This paper proposes a novel multi-modal fake news detection method named TD-MMC, which effectively integrates multi-model data to generate more accurate, complementary, and comprehensive multi-model representations. The proposed model mainly consists of three modules: a multi-model feature extraction module, a multi-modal Feature Fusion module, and a classification module. First, the proposed model encodes the original text, image, and social graph network information. Then social network features are integrated into the text features representation to obtain enhanced text features as a supplement to the original text. To explore the features of text-image complementary, TD-MMC models the cross-modal attention mechanism to capture cross-fusion features of enhanced text and image features. It adopts the cosine similarity to obtain the text-image inconsistency features. Finally, fake news is classified by combining text enhancement features, text-image complementary features, and text-image inconsistency features. In addition, this paper establishes a new multi-model loss for training to improve the generalization ability of the model. Extensive experiments are conducted on real datasets. Compared with two baselines including single-modal and multi-model, the results show that TD-MMC is more effective than state-of-the-art baselines on PHEME and Weibo datasets, with accuracy improving by 2.39% and 2.27%, respectively. The results also indicate that TD-MMC can effectively reduce the fusion noise to improve its performance.

Critical analysis and discussion: Although achieving success, TD-MMC has some limitations. Firstly, TD-MMC only extracts the text, image, and social graphs feature. In reality, there may also be other models’ information such as video and audio. Secondly, the fusion technology of TD-MMC still has room for improvement. In future work, this paper will adopt a graph neural network to fuse more model information (text, image, video, audio, etc.), but also reduce the fusion noise.
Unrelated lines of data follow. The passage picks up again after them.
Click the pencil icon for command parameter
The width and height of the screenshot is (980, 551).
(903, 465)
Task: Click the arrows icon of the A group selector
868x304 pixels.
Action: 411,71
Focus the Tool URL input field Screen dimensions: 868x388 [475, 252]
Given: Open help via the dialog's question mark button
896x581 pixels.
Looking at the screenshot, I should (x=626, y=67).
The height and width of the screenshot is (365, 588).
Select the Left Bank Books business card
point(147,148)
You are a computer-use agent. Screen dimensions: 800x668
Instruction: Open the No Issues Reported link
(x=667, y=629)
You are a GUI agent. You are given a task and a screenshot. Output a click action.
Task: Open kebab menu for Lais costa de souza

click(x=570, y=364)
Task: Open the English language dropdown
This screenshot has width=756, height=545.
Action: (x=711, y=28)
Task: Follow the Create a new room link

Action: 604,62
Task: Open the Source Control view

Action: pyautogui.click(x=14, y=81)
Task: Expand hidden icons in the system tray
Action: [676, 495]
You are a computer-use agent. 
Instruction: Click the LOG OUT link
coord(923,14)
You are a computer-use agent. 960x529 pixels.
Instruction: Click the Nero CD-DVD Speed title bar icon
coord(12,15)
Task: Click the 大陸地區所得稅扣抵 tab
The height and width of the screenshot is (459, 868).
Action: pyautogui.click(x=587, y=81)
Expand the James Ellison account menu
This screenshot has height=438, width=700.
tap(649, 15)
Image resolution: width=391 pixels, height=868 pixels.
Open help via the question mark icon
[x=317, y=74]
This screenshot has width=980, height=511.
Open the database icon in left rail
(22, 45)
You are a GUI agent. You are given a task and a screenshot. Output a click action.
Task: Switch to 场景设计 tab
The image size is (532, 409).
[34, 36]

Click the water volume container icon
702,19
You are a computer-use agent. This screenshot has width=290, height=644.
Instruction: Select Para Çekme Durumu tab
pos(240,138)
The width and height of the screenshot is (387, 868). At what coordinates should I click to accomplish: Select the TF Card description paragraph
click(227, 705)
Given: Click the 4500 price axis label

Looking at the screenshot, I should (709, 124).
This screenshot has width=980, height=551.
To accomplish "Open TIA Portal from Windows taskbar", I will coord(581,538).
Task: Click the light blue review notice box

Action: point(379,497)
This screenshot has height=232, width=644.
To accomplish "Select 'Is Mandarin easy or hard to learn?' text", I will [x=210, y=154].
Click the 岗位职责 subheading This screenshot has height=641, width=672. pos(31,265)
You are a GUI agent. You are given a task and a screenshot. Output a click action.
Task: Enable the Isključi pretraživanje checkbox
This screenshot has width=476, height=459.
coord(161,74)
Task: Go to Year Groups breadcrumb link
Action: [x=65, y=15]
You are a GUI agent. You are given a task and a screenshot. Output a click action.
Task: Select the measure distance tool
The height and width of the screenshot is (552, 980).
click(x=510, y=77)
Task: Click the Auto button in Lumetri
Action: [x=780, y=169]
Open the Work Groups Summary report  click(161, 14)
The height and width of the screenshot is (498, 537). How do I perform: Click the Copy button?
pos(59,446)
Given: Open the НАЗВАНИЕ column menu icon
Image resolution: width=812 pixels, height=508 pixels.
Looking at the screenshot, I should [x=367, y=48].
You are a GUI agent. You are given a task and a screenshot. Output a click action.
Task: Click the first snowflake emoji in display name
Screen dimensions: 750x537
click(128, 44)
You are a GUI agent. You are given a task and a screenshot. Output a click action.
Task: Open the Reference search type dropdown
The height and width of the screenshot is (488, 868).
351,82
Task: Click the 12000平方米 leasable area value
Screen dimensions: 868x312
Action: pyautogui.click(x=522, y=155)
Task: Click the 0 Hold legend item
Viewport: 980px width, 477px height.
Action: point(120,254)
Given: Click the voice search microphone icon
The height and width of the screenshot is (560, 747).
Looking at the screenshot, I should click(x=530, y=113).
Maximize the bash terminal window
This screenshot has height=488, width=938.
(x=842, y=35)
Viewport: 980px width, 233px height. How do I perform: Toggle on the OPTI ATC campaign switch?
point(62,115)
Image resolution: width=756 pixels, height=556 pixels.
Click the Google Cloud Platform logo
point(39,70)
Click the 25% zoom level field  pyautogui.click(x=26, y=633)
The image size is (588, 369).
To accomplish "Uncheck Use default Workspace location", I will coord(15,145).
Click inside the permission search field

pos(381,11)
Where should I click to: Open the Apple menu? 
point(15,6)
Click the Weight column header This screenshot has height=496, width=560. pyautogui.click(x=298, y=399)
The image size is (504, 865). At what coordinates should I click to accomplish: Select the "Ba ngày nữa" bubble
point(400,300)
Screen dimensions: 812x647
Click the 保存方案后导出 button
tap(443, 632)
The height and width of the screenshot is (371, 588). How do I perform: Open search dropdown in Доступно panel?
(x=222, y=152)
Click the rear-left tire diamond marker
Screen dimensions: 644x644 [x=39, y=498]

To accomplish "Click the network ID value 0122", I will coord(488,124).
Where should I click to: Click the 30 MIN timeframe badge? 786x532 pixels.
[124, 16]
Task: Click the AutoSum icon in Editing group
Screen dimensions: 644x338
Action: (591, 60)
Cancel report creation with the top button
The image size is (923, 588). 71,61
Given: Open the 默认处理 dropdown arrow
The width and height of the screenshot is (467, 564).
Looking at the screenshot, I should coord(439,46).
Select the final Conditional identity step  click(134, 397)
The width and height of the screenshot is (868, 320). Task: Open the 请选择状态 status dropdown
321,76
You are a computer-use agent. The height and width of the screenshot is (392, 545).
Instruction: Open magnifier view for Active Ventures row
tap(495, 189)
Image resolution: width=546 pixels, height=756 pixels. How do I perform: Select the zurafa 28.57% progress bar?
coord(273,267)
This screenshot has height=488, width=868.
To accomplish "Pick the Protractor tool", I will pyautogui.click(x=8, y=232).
In addition, background knowledge from knowledge graphs can be considered integrated into multi-model fake news detection to improve model performance.

Acknowledgement: The authors would like to express their gratitude for the valuable feedback and suggestions provided by all the anonymous reviewers and the editorial team.

Funding Statement: This research was funded by the General Project of Philosophy and Social Science of Heilongjiang Province, Grant Number: 20SHB080.

Author Contributions: Conceptualization: Lifang Fu and Huanxin Peng; Data collection: Huanxin Peng; Analysis and interpretation of results: Lifang Fu and Huanxin Peng; Draft manuscript preparation: Huanxin Peng and Changjin Ma. Visualization: Yuhan Liu. All authors reviewed the results and approved the final version of the manuscript.

Availability of Data and Materials: The datasets analyzed during the current study are available from the corresponding author on reasonable request.

Conflicts of Interest: The authors declare that they have no conflicts of interest to report regarding the present study.

References

1. K. Sharma, F. Qian, H. Jiang, N. Ruchansky, M. Zhang and Y. Liu, “Combating fake news: A survey on identification and mitigation techniques,” ACM. Trans. Intel. Syst. Technol., vol. 10, no. 3, pp. 1–42, 2019. doi: 10.1145/3305260. [Google Scholar] [CrossRef]

2. F. Guo, A. Zhou, X. Zhang, X. Xu, and X. Liu, “Fighting rumors to fight COVID-19: Investigating rumor belief and sharing on social media during the pandemic,” Comput. Hum. Behav., vol. 139, pp. 107521, 2023. doi: 10.1016/j.chb.2022.107521. [Google Scholar] [PubMed] [CrossRef]

3. H. J. Alshahrani et al., “Hunter prey optimization with hybrid deep learning for fake news detection on arabic corpus,” Comput. Mater. Contin., vol. 75, no. 2, pp. 4255–4272, 2023. doi: 10.32604/cmc.2023.034821. [Google Scholar] [CrossRef]

4. J. Ma, W. Gao, and K. F. Wong, “Rumor detection on twitter with tree-structured recursive neural networks,” in Proc. ACL-HLT, Melbourne, Australia, 2018, pp. 1980–1989. [Google Scholar]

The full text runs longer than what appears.